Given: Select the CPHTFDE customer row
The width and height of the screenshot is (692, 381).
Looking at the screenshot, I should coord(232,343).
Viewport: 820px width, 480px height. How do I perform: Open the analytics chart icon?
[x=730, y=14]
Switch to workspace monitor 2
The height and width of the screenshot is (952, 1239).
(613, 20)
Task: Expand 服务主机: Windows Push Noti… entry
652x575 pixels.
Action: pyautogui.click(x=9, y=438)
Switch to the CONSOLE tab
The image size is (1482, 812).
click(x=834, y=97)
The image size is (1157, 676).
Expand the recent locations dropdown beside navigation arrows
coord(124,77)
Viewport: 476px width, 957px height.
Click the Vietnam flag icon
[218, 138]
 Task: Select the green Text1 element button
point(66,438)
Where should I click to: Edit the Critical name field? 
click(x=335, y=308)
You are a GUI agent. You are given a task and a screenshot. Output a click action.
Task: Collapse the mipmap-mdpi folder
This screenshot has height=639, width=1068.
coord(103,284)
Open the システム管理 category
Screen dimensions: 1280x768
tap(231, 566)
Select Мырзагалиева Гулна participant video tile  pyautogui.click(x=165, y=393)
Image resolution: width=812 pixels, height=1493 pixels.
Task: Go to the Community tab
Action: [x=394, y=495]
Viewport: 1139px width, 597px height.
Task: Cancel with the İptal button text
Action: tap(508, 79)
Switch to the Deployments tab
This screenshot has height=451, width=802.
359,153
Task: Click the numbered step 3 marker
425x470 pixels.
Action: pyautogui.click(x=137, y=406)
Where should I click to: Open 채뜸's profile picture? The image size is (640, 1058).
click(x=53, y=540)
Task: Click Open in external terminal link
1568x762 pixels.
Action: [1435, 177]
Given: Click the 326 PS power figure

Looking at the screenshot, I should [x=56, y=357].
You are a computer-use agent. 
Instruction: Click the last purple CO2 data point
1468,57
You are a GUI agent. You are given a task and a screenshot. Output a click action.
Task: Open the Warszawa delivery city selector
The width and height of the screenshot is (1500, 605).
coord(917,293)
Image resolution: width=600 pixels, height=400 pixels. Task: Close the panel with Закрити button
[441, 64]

- Objective: Copy all the records above again, replacing every "Where should I click to" with "Where do I click to" and leaving everything else unchanged.

- Exercise result:
Given: Select the CPHTFDE customer row
The width and height of the screenshot is (692, 381).
Looking at the screenshot, I should coord(232,343).
Viewport: 820px width, 480px height. How do I perform: Open the analytics chart icon?
[x=730, y=14]
Switch to workspace monitor 2
The height and width of the screenshot is (952, 1239).
(613, 20)
Task: Expand 服务主机: Windows Push Noti… entry
652x575 pixels.
Action: pyautogui.click(x=9, y=438)
Switch to the CONSOLE tab
The image size is (1482, 812).
click(x=834, y=97)
The image size is (1157, 676).
Expand the recent locations dropdown beside navigation arrows
coord(124,77)
Viewport: 476px width, 957px height.
Click the Vietnam flag icon
[218, 138]
 Task: Select the green Text1 element button
point(66,438)
Where do I click to: Edit the Critical name field? 
click(x=335, y=308)
You are a GUI agent. You are given a task and a screenshot. Output a click action.
Task: Collapse the mipmap-mdpi folder
This screenshot has height=639, width=1068.
coord(103,284)
Open the システム管理 category
Screen dimensions: 1280x768
tap(231, 566)
Select Мырзагалиева Гулна participant video tile  pyautogui.click(x=165, y=393)
Image resolution: width=812 pixels, height=1493 pixels.
Task: Go to the Community tab
Action: [x=394, y=495]
Viewport: 1139px width, 597px height.
Task: Cancel with the İptal button text
Action: tap(508, 79)
Switch to the Deployments tab
This screenshot has height=451, width=802.
359,153
Task: Click the numbered step 3 marker
425x470 pixels.
Action: pyautogui.click(x=137, y=406)
Where do I click to: Open 채뜸's profile picture? The image size is (640, 1058).
click(x=53, y=540)
Task: Click Open in external terminal link
1568x762 pixels.
Action: [1435, 177]
Given: Click the 326 PS power figure

Looking at the screenshot, I should [x=56, y=357].
You are a computer-use agent. 
Instruction: Click the last purple CO2 data point
1468,57
You are a GUI agent. You are given a task and a screenshot. Output a click action.
Task: Open the Warszawa delivery city selector
The width and height of the screenshot is (1500, 605).
coord(917,293)
Image resolution: width=600 pixels, height=400 pixels. Task: Close the panel with Закрити button
[441, 64]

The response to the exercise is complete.